▶ **Task description**: Transcribe the listing below word for word, starting at its first line and stopping after the line that contains "Looking at the".
▼
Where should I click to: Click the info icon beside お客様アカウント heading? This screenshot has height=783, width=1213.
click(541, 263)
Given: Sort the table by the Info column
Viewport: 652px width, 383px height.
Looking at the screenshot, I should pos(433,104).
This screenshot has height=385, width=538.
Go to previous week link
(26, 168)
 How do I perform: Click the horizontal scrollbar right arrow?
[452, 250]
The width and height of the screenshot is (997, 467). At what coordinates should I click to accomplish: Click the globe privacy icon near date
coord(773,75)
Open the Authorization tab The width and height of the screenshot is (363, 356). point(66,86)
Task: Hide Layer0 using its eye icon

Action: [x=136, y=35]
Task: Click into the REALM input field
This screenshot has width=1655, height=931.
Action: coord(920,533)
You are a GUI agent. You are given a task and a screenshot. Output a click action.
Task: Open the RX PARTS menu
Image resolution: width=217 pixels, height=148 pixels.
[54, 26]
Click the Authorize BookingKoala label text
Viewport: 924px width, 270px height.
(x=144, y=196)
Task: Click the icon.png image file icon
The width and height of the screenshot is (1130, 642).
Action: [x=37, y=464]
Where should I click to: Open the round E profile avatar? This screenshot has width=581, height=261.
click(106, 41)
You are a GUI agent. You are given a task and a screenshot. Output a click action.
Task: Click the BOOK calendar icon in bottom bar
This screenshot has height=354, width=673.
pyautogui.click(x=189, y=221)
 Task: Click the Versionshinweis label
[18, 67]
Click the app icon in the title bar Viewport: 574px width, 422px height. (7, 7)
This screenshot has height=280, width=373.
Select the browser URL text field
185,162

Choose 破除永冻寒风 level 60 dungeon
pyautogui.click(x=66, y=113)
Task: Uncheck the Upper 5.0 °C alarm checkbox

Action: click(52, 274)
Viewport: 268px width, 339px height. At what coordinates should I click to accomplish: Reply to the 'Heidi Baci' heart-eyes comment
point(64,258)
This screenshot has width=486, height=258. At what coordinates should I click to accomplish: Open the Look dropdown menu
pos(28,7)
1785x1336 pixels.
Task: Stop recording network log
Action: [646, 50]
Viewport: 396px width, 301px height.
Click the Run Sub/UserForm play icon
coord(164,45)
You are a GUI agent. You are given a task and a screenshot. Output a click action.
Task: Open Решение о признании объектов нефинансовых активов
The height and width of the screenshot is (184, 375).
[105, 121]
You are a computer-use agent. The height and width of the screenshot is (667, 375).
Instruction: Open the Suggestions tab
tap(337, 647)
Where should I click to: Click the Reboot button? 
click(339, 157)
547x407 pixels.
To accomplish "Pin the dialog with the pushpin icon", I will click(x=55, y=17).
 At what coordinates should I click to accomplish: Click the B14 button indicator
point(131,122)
▲
▶ **Final result**:
Where should I click to: Click the info icon beside お客様アカウント heading? This screenshot has height=783, width=1213.
click(541, 263)
Given: Sort the table by the Info column
Viewport: 652px width, 383px height.
Looking at the screenshot, I should pos(433,104).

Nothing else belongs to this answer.